• **Text shown**:
────────────────────

One of the first thing an IRS examiner will do is to verify that all taxable income is reported on a tax return. One of the methods used is to examine the taxpayer's bank account(s). The examiner will request all bank statements for the year under audit via the information document request (IDR).
The examiner will then prepare a spreadsheet of all deposits made and arrive at a total. He or she will then calculate all income reported on the tax return and arrive at a total.
If there are any discrepancies such as the total bank deposits are greater than the income stated on the tax return, an adjustment could be made to the tax return as an addition to income, if there is no proper response such as a loan was obtained, a gift from a relative, and so on.
Make sure to prepare for the "Bank Deposit Analysis" before the audit!
Example:
John and Mary Doe's 2008 tax return, "Form 1040" is under audit. John is self employed as a gardner and Mary is a secretary at the local high school. John reported $50,000 as gross receipts on his Schedule "C". Mary's take home pay after deductions for the entire year was $18,000.
We would assume that John and Mary deposit all of the income received in their bank account arriving at 50,000+18,000= $68,000 of total deposits.
Here is an example of the report presented to the IRS examiner:
John and Mary Doe
2008 - 1040
Income
Per Return: 68,000
Per Audit: 73,000
Adjustment: $0
Issue: Was all income reported on taxpayer's 1040 for tax year 2008 per IRC Section 61?
Facts: John and Mary filed a joint return in 2008. John is self employed as a gardner and reported $50,000 in gross receipts on his schedule "C" of the 1040 tax return.

────────────────────

• **Provided data**:
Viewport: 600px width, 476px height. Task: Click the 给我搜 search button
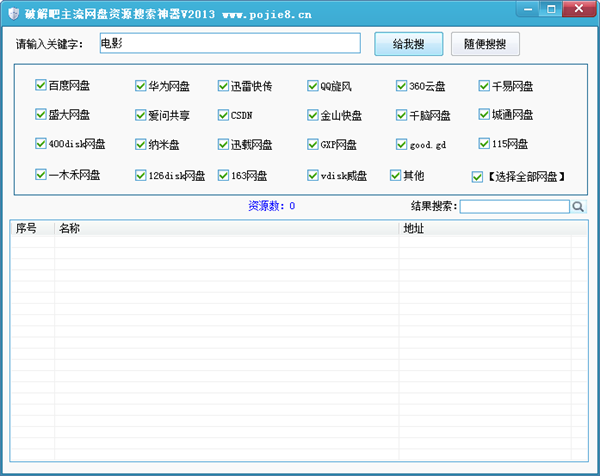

────────────────────

• **Exercises**:
• A. Answer the following about the text on IRS bank deposit analysis:
(i) By what means does the examiner request the bank statements for the year under audit?
(ii) What is Mary's occupation in the example?
(iii) What figure appears beside "Per Audit" in the sample report?
• B. Reproduce the passage of the text on IRS bank deposit analysis between "Here is an example" and "1040 tax return.", inclusive.
The lines have no connection to the text on IRS bank deposit analysis.

• **Task results**:
• A.
(i) The information document request (IDR).
(ii) She is a secretary at the local high school.
(iii) 73,000.

• B.
Here is an example of the report presented to the IRS examiner:
John and Mary Doe
2008 - 1040
Income
Per Return: 68,000
Per Audit: 73,000
Adjustment: $0
Issue: Was all income reported on taxpayer's 1040 for tax year 2008 per IRC Section 61?
Facts: John and Mary filed a joint return in 2008. John is self employed as a gardner and reported $50,000 in gross receipts on his schedule "C" of the 1040 tax return.